Pathogen-Associated molecular patterns (PAMPs) and damaged-Associated molecular patterns (DAMPs) have been identified as triggers of the activation of pro-and anti-inflammatory responses.
In fact, the insult, which can be the invasion of the organism by an external microorganism, results in the release of mediators pro and anti inflammatory. When such release is excessive, uncontrolled and spread beyond the site of the outbreak, sepsis develops.
It is a time-dependent syndrome, in which the clinical outcome is strongly dependent on a sudden diagnosis and effective clinical management of the patient.
Septic shock is an evolution of sepsis, in which important circulatory, metabolic and cellular alterations occur, resulting in a substantial increase in mortality.

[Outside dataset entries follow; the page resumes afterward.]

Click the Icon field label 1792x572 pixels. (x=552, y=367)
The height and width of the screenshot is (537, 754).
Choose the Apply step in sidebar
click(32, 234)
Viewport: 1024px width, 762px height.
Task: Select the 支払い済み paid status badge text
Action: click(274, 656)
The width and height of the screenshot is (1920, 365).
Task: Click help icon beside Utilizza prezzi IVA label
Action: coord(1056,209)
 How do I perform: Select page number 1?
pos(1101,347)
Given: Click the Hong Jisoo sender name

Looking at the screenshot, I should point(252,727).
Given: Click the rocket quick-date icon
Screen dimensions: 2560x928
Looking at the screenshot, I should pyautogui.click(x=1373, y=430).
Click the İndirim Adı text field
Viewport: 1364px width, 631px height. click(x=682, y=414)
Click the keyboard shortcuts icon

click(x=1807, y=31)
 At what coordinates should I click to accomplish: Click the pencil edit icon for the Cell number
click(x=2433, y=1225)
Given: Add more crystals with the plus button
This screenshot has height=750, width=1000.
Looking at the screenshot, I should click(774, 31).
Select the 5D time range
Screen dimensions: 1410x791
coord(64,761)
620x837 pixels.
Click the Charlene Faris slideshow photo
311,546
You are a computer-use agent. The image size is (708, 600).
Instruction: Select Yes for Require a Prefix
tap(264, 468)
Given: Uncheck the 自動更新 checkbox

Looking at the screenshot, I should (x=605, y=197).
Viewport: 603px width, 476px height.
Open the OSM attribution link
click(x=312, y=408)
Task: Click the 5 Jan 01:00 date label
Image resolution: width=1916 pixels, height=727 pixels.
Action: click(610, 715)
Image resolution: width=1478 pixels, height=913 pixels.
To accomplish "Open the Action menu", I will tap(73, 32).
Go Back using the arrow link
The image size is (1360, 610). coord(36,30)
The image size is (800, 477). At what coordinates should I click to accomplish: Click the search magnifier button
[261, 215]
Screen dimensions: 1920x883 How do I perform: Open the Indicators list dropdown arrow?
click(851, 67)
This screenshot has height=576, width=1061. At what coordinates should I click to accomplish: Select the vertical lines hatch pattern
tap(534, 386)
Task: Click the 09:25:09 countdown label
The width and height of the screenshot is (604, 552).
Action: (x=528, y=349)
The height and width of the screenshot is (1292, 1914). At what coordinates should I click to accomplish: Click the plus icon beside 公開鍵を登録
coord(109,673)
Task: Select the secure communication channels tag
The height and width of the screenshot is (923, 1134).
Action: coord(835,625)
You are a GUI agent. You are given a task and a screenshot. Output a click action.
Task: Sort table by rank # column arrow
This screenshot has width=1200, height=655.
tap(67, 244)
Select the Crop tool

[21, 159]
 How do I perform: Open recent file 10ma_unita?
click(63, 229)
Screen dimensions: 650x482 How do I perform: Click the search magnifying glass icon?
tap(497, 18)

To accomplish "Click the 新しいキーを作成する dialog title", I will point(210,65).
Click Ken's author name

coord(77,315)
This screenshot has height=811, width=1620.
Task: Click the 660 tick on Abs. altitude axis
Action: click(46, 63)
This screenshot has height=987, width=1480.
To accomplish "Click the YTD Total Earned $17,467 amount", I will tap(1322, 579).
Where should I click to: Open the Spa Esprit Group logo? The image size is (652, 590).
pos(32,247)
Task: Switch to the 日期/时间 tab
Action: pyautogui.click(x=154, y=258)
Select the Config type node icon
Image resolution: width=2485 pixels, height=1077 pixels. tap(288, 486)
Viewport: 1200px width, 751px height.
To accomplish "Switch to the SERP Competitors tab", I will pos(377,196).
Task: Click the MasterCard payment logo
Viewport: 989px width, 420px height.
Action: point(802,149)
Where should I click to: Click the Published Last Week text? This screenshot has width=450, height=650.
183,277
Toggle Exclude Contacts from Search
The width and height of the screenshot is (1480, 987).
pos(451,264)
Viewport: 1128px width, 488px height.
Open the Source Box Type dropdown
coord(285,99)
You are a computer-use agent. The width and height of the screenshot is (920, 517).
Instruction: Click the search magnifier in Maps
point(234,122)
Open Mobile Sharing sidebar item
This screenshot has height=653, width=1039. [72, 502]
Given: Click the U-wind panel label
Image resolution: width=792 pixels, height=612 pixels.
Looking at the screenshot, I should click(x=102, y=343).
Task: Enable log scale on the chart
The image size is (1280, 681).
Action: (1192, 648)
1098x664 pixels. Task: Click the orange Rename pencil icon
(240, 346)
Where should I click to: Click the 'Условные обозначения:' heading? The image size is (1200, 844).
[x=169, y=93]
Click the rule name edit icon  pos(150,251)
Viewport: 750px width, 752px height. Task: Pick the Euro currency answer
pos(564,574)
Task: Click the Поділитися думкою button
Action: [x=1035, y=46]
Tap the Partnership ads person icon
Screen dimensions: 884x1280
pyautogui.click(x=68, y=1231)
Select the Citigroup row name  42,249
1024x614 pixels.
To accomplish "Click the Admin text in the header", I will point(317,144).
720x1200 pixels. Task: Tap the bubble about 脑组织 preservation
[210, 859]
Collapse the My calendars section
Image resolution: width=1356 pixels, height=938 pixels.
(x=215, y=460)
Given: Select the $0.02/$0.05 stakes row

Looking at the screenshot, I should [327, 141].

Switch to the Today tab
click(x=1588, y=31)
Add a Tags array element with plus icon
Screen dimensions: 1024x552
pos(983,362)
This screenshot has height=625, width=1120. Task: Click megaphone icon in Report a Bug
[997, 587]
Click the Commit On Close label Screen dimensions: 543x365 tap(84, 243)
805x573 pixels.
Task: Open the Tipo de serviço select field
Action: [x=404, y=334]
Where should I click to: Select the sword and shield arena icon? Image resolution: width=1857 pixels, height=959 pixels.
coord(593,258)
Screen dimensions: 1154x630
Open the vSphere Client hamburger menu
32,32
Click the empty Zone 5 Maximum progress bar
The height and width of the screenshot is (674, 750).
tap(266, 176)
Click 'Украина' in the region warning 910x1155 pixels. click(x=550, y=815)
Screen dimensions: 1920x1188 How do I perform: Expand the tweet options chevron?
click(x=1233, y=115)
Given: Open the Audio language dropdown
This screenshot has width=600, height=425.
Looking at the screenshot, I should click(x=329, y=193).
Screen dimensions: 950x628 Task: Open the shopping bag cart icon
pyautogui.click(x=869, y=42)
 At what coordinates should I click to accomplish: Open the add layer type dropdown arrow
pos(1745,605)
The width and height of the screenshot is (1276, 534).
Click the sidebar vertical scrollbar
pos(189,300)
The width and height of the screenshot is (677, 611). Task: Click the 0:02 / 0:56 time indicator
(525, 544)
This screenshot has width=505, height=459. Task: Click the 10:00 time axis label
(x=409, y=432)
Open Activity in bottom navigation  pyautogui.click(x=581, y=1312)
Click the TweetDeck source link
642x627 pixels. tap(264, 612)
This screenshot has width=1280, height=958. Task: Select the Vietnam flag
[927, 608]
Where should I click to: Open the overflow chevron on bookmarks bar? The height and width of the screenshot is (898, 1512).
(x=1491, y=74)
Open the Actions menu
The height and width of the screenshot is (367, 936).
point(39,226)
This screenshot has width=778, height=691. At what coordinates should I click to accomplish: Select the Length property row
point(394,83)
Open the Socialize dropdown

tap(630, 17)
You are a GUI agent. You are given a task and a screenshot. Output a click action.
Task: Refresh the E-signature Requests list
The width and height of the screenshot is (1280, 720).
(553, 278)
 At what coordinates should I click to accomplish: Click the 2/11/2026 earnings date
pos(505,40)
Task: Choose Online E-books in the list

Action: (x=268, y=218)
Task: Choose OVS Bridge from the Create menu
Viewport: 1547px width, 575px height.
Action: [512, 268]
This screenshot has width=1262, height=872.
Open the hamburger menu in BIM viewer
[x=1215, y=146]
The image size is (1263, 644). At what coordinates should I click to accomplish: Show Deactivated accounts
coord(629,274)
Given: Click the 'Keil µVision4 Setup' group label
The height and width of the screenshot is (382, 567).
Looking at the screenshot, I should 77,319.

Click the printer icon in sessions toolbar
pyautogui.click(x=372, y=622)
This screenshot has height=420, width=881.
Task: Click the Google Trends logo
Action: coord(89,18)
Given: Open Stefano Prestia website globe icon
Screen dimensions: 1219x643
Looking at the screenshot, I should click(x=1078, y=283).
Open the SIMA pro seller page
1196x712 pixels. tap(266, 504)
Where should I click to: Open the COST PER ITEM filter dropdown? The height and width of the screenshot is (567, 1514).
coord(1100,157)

In septic shock, there is a critical reduction in tissue perfusion which, in turn, can result in multi-organ failure (MOF). In the hypoperfuse areas, during the shock, events of the inflammatory and coagulative cascade occur. In fact, the hypoxic cells of the vascular endothelium activate the white blood cells which in turn bind to the endothelium and release harmful substances. Patients with septic shock can be detected by the combination of sepsis-related clinical picture with persistent hypotension requiring vasopressor.
Multiple extracorporeal therapies have been studied as adjuvant therapy in sepsis, in particular directed to the modulation of the cytokine cascade from the blood, with the aim of favoring the exit from the septic shock, improving the general clinical picture of the patient.